Warum Ihr Badezimmer mehr als nur einen Heizer braucht
Die meisten Menschen betrachten die Infrarotleuchten für das Badezimmer einfach als Mittel, um das Zittern nach dem Duschen zu vermeiden. Doch ehrlich gesagt: Das ist nur die Hälfte der Wahrheit.
Wir bauen diese Leuchten nicht nur dazu, um Sie warm zu halten. Wir bauen sie dazu, gegen etwas anzukämpfen, was jeden Hausbesitzer hasst – nämlich Feuchtigkeit im Badezimmer.

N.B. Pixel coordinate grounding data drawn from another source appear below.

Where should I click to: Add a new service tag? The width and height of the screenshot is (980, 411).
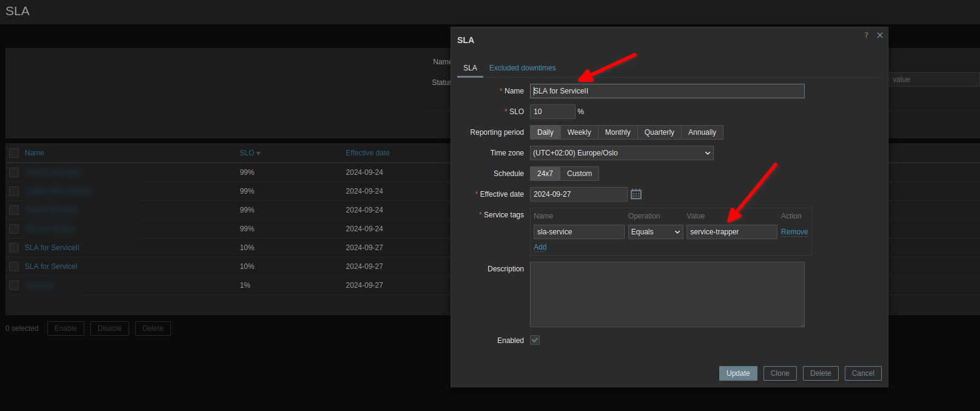click(x=540, y=247)
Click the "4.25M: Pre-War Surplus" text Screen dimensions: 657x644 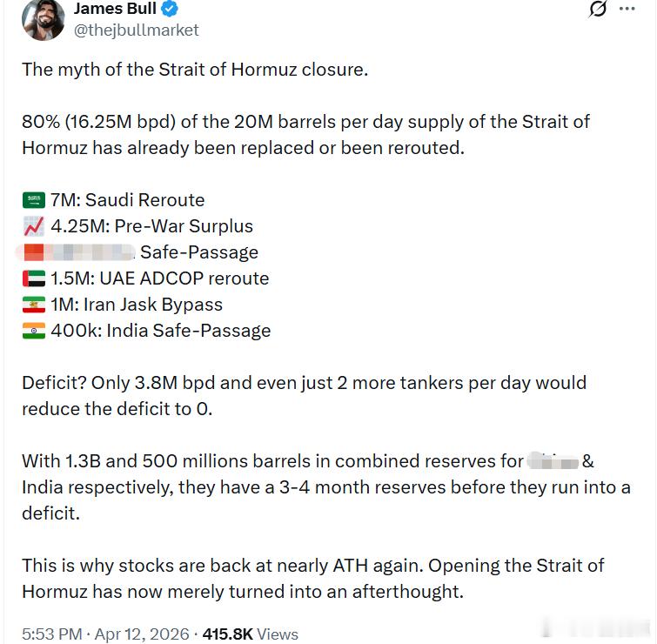tap(152, 226)
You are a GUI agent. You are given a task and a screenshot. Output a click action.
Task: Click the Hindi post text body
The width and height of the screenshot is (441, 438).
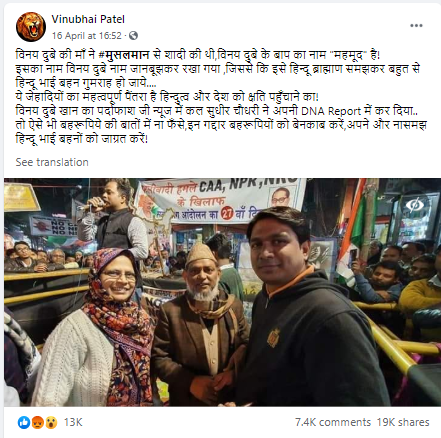221,97
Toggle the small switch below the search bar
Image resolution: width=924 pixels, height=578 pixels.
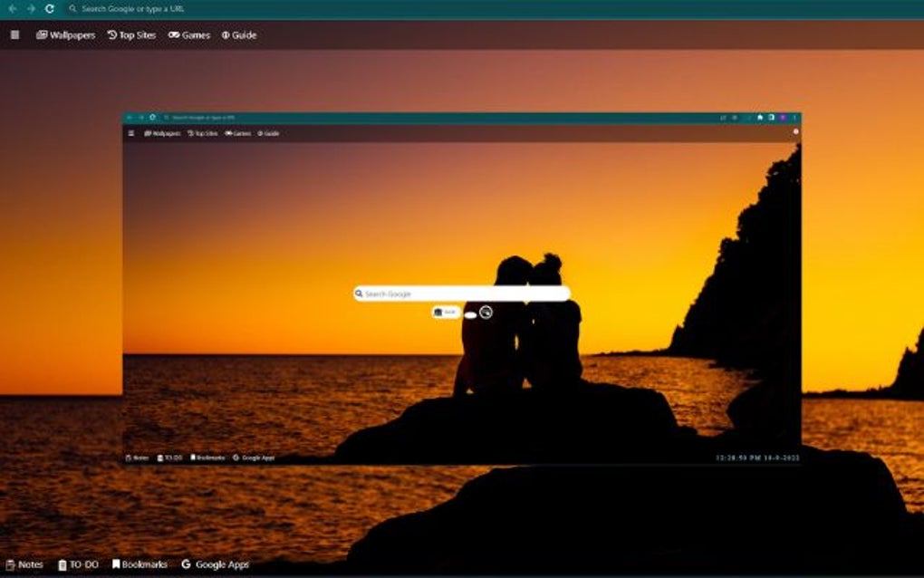(471, 314)
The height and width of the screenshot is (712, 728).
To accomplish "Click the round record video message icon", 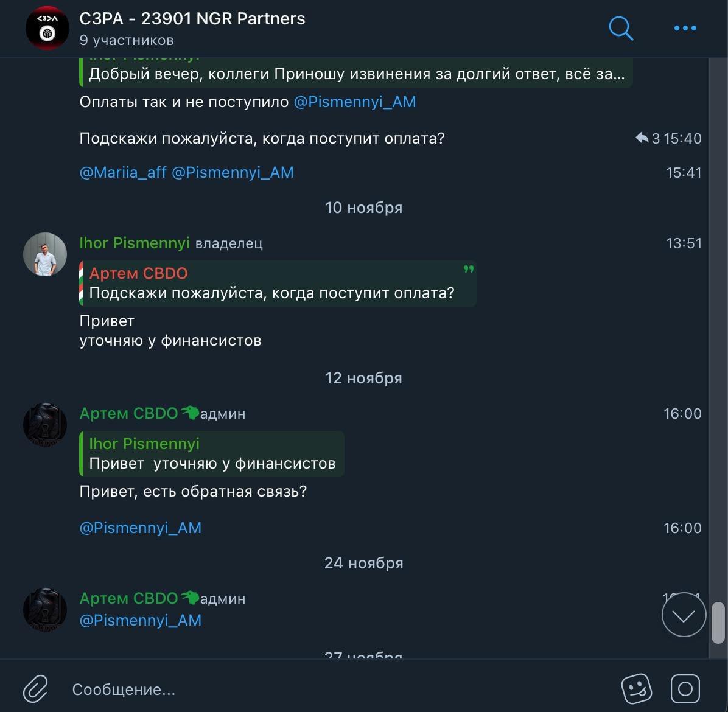I will coord(685,689).
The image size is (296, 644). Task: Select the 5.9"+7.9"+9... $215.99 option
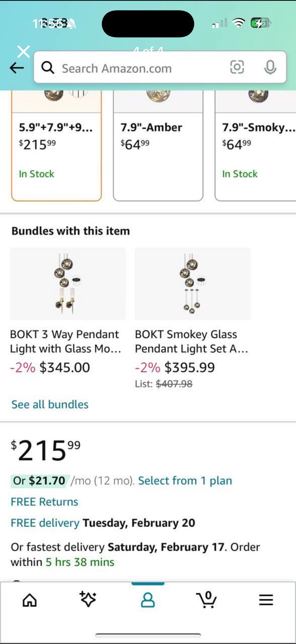pyautogui.click(x=56, y=151)
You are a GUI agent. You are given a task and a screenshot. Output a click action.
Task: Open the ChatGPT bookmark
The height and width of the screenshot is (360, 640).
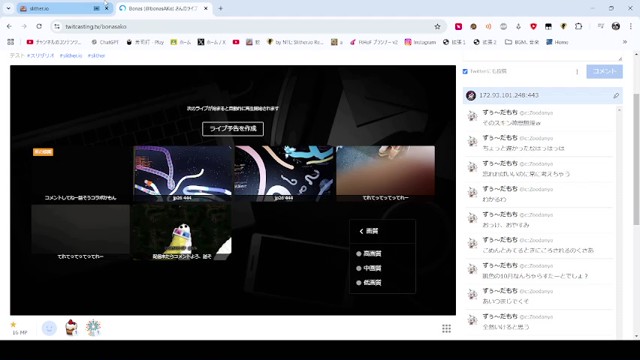tap(105, 42)
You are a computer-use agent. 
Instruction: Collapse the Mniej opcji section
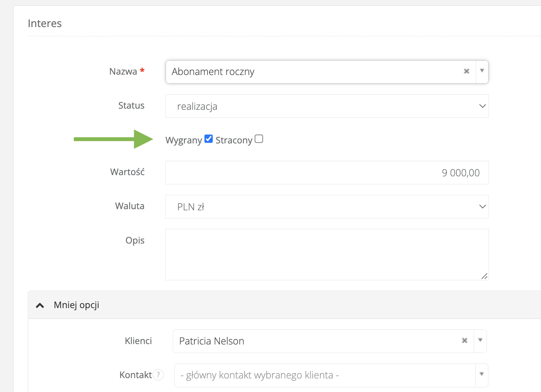pos(77,305)
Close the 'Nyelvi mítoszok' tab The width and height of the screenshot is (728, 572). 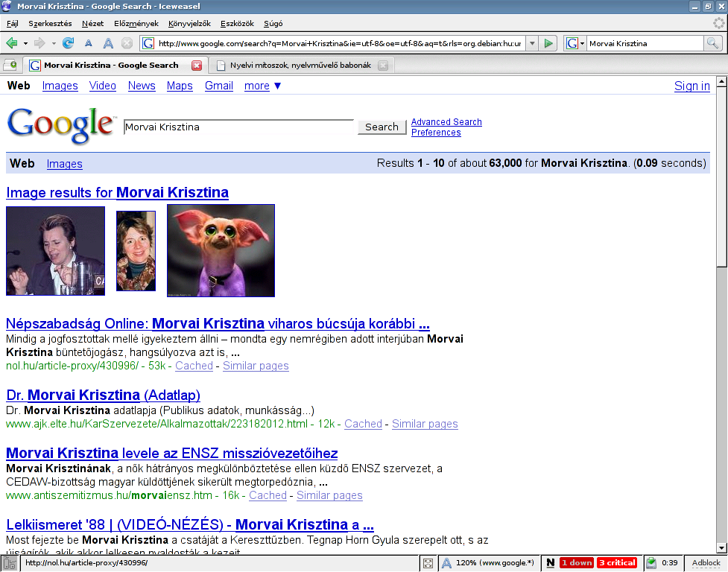(383, 66)
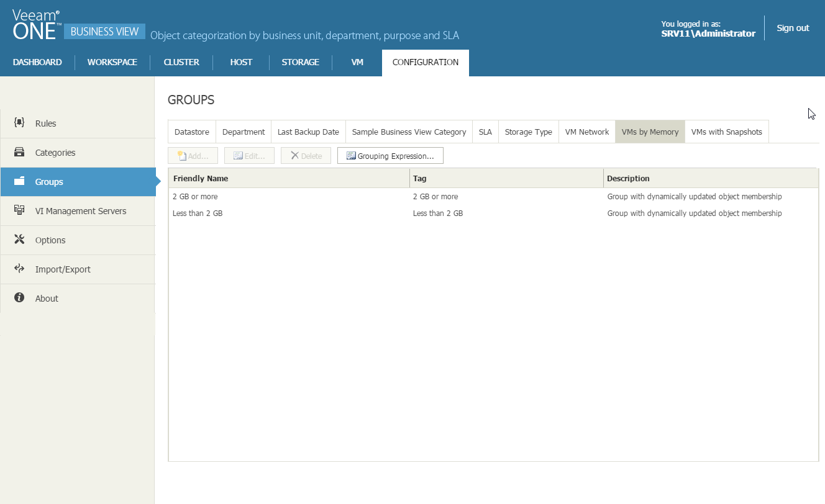Click the Options wrench icon
This screenshot has width=825, height=504.
(19, 240)
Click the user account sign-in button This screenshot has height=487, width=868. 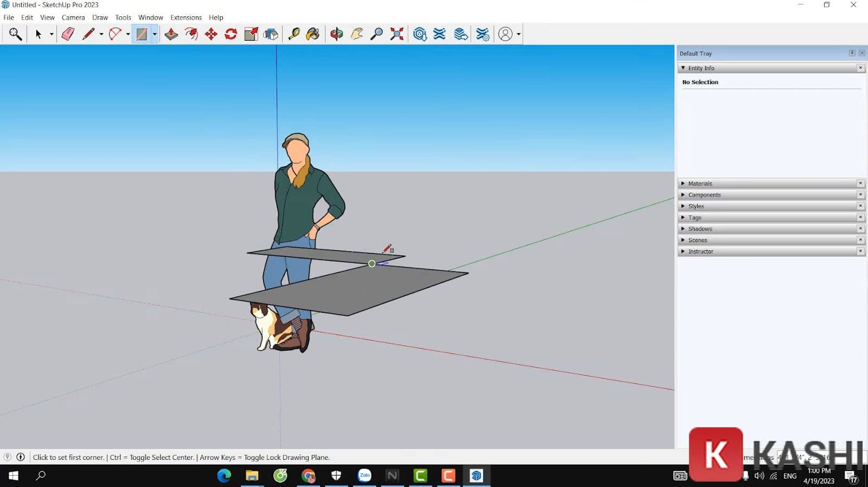505,34
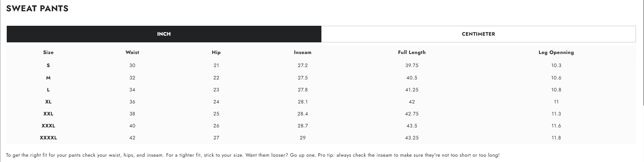The height and width of the screenshot is (162, 644).
Task: Click hip value 24 in XL row
Action: (x=216, y=102)
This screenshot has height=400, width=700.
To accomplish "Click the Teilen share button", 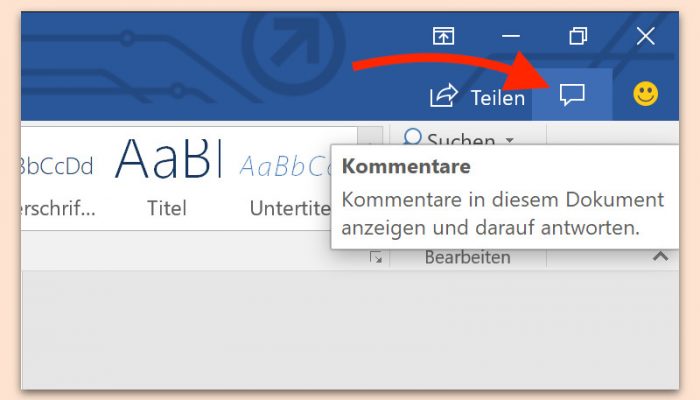I will pos(477,96).
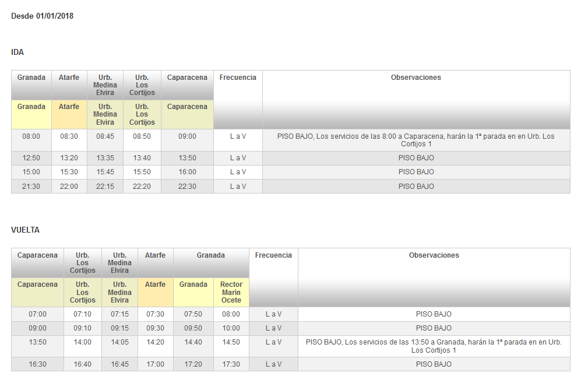Screen dimensions: 588x376
Task: Click the 15:45 Urb. Medina Elvira time
Action: [105, 172]
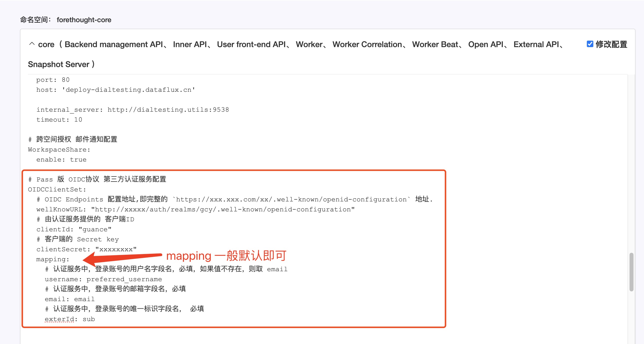
Task: Click the timeout: 10 line
Action: (59, 120)

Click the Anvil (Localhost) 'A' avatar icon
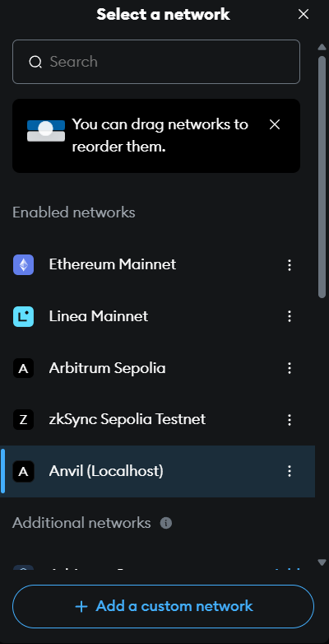(x=23, y=472)
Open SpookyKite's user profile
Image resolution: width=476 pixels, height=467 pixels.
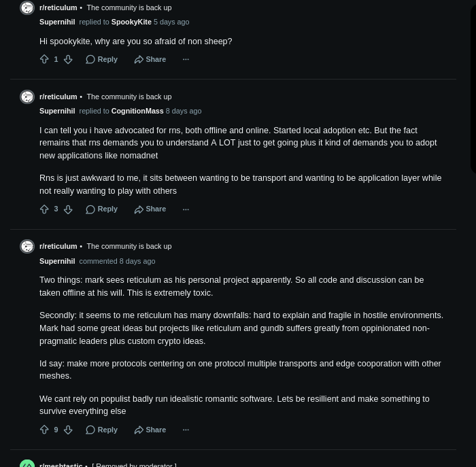click(131, 22)
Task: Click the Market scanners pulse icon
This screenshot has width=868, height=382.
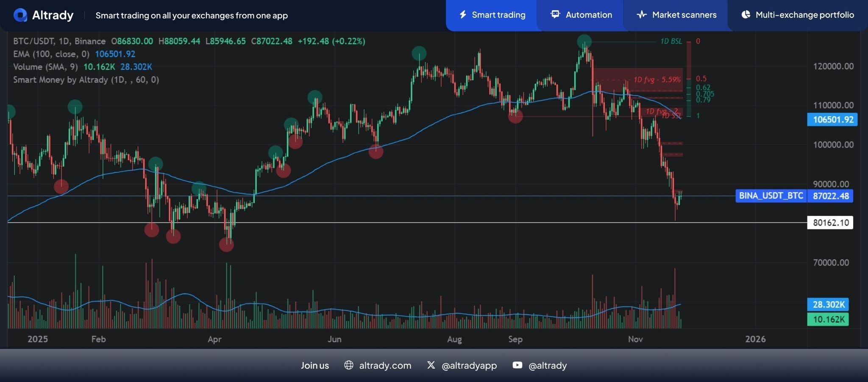Action: (x=641, y=15)
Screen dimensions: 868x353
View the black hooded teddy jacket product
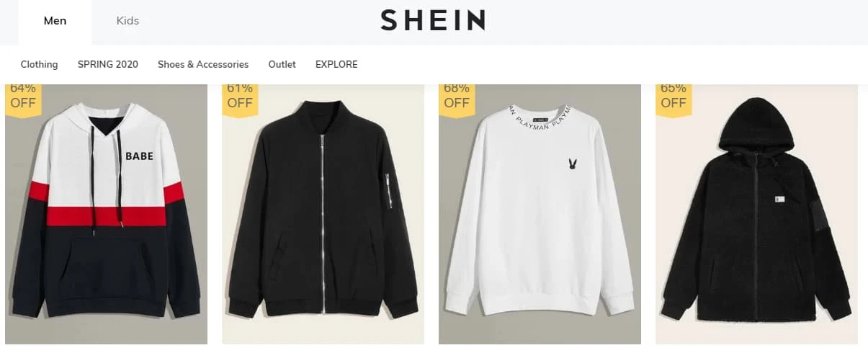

Wie es tatsächlich funktioniert
Normale Heizer erwärmen lediglich die Luft. Wir hingegen nutzen Kurzwellen-Infrarot-Technologie. Anstatt in der Luft zu schweben, gelangt diese Energie direkt in die Oberflächen. Stellen Sie sich vor: Wenn Sie den Schalter einschalten, sendet die Quarzhalogenlampe Energie tief in die Fliesen und Fugen des Bades. Dadurch beginnen die Wassermoleküle in diesen Materialien zu vibrieren. Dadurch wird die Feuchtigkeit schneller ausgetrieben, als es ohne diese Technologie möglich wäre.
Und das ist genau das Geheimnis, um Schimmel zu bekämpfen. Schimmel liebt feuchte, stehende Bereiche, in denen sich die Luft nicht bewegt. Indem wir Wände und Decke erwärmen, verhindern wir, dass Kondenswasser entsteht. Kein stehendes Wasser, kein Schimmel. So einfach ist das.
Die richtige Balance finden
Wir verwenden hochwertigen Quarz für die Glühbirnen, denn dieser kann die starken Schwankungen bei Einschalten und Ausschalten aushalten, ohne zu zerbrechen. Zudem sorgt der Halogeneffekt dafür, dass der Glühfaden nicht ausbrennt, wenn es besonders heiß wird.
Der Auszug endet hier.